*** Task inputs Section Begins ***

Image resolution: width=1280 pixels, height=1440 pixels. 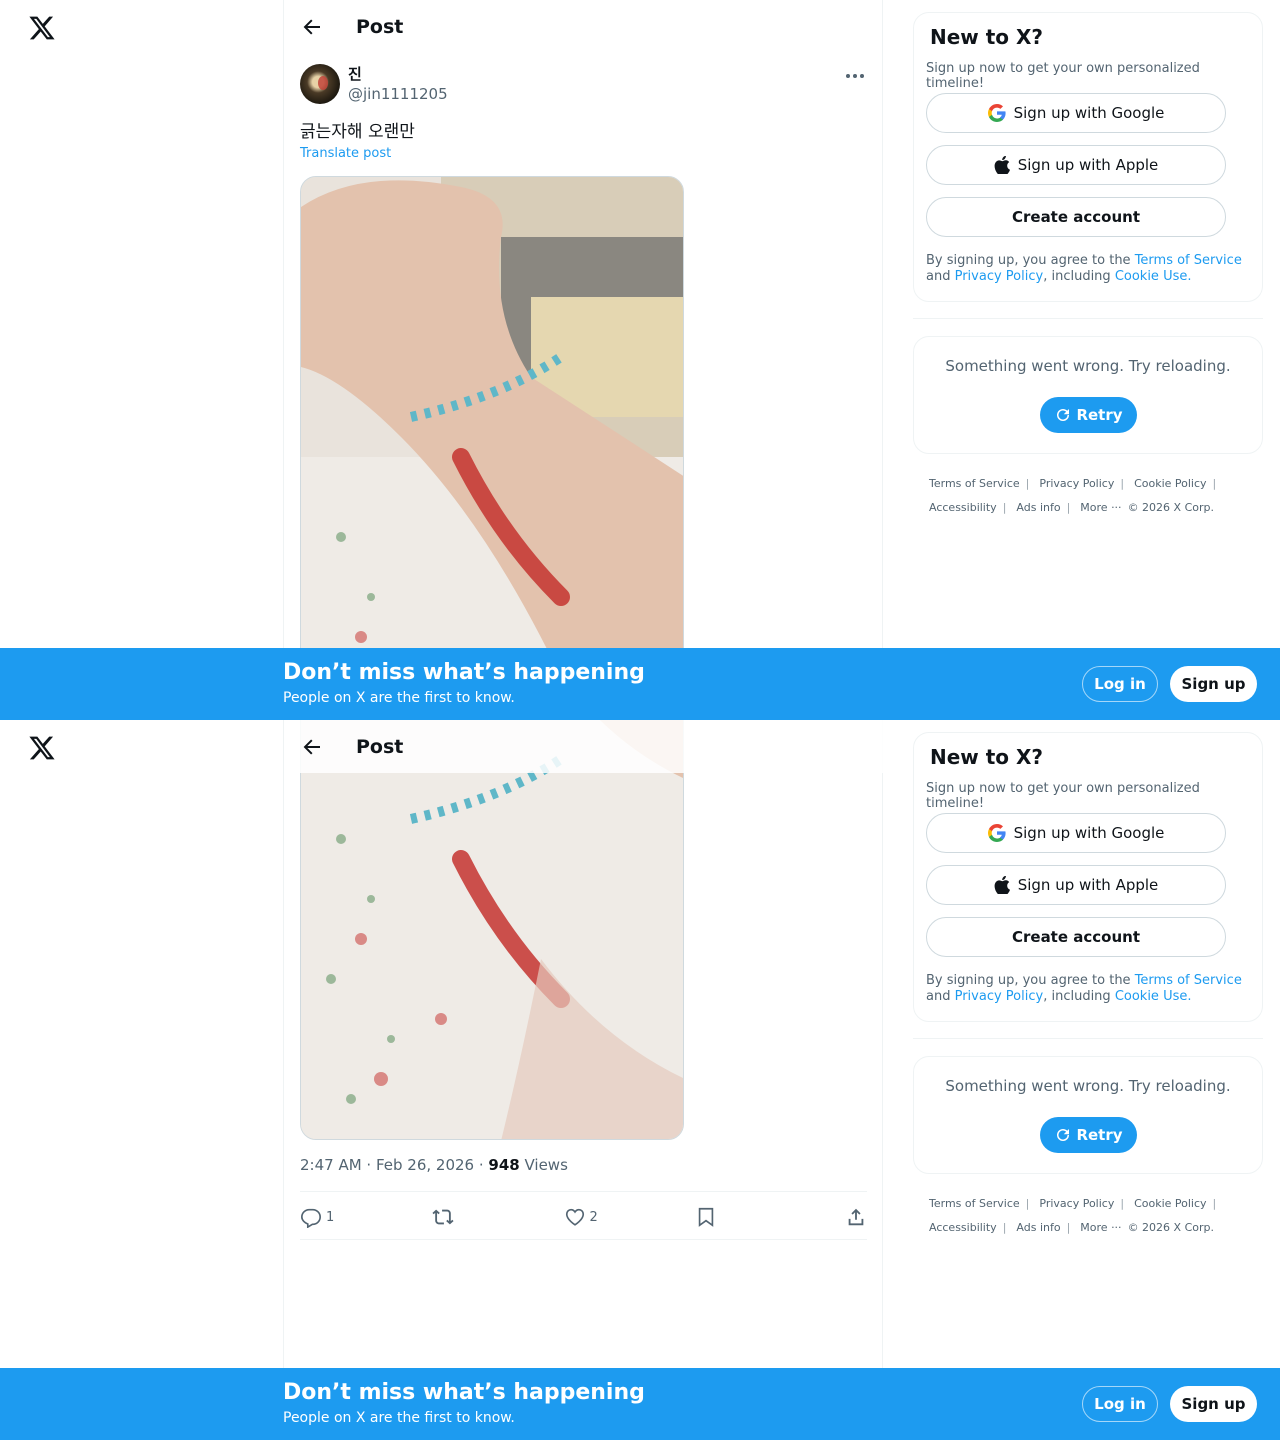 I want to click on user-handle: @jin1111205, so click(x=398, y=94).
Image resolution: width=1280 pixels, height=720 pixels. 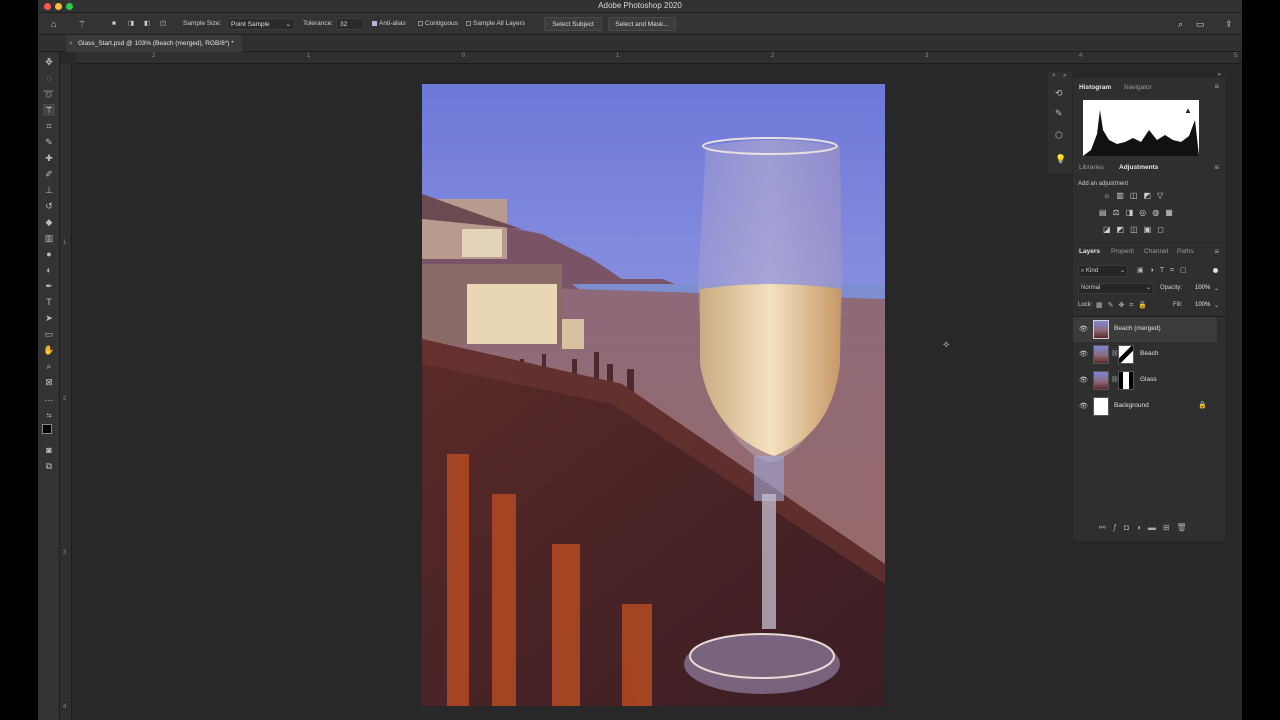 What do you see at coordinates (1138, 168) in the screenshot?
I see `tab-adjustments: Adjustments` at bounding box center [1138, 168].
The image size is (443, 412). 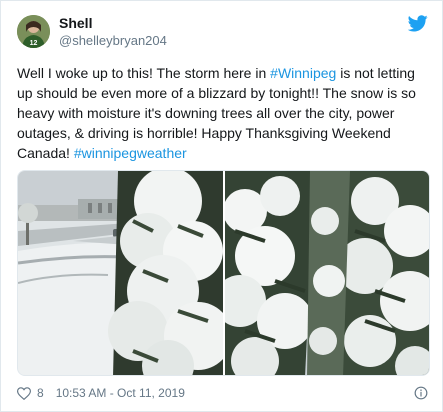 I want to click on hashtag-winnipeg: #Winnipeg, so click(x=303, y=73).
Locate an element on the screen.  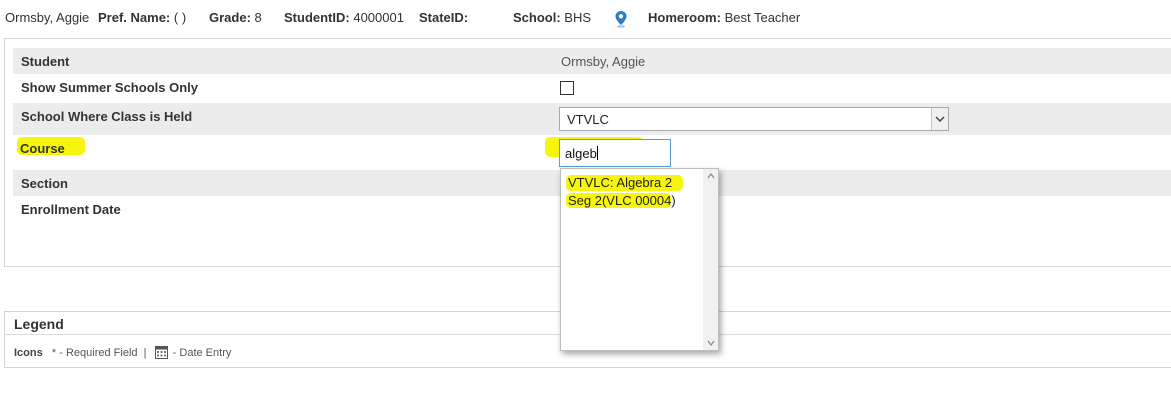
header-student-name: Ormsby, Aggie is located at coordinates (48, 18).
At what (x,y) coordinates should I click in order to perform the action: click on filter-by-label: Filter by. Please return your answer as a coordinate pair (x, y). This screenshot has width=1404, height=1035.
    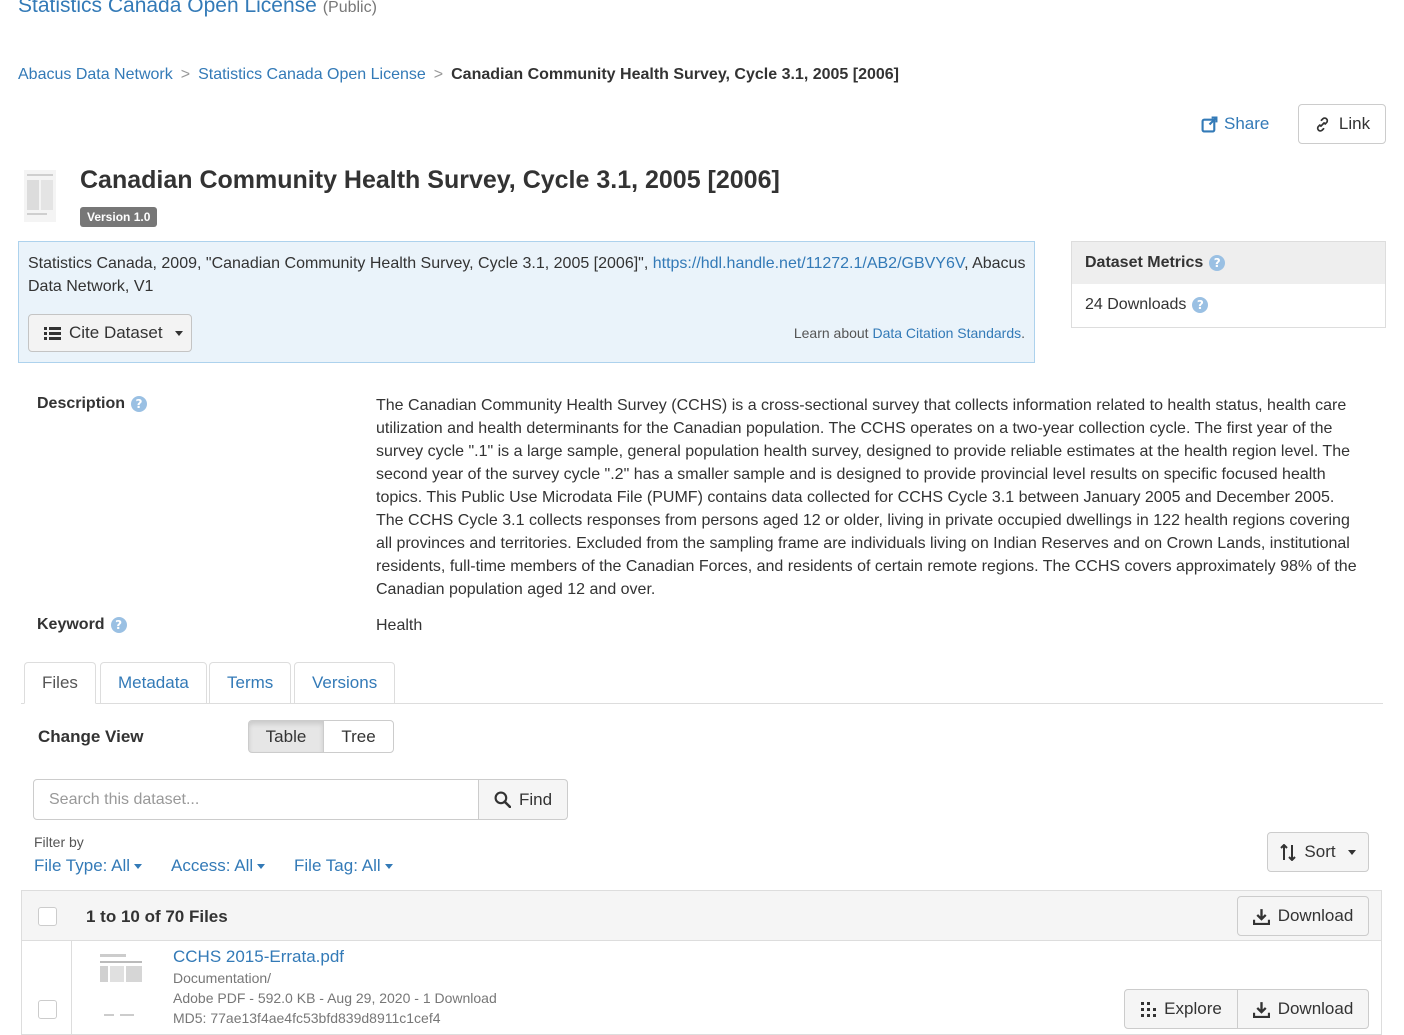
    Looking at the image, I should click on (59, 842).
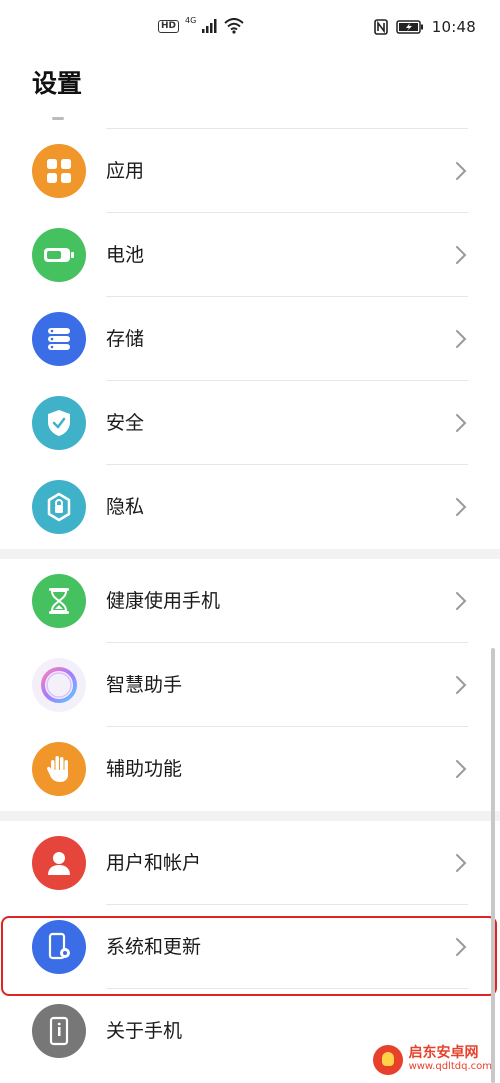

*** Task inputs Section Ends ***

Your task: Reproduce the lines from the one containing "At what (x,y)" through the end of the records, with "coordinate pair" swapped for "tuple" and everything else unchanged. Leave the pictures out.

Response below:
At what (x,y) coordinates should I click in order to perform the action: click on filter-by-label: Filter by. Please return your answer as a tuple (x, y). This screenshot has width=1404, height=1035.
    Looking at the image, I should click on (59, 842).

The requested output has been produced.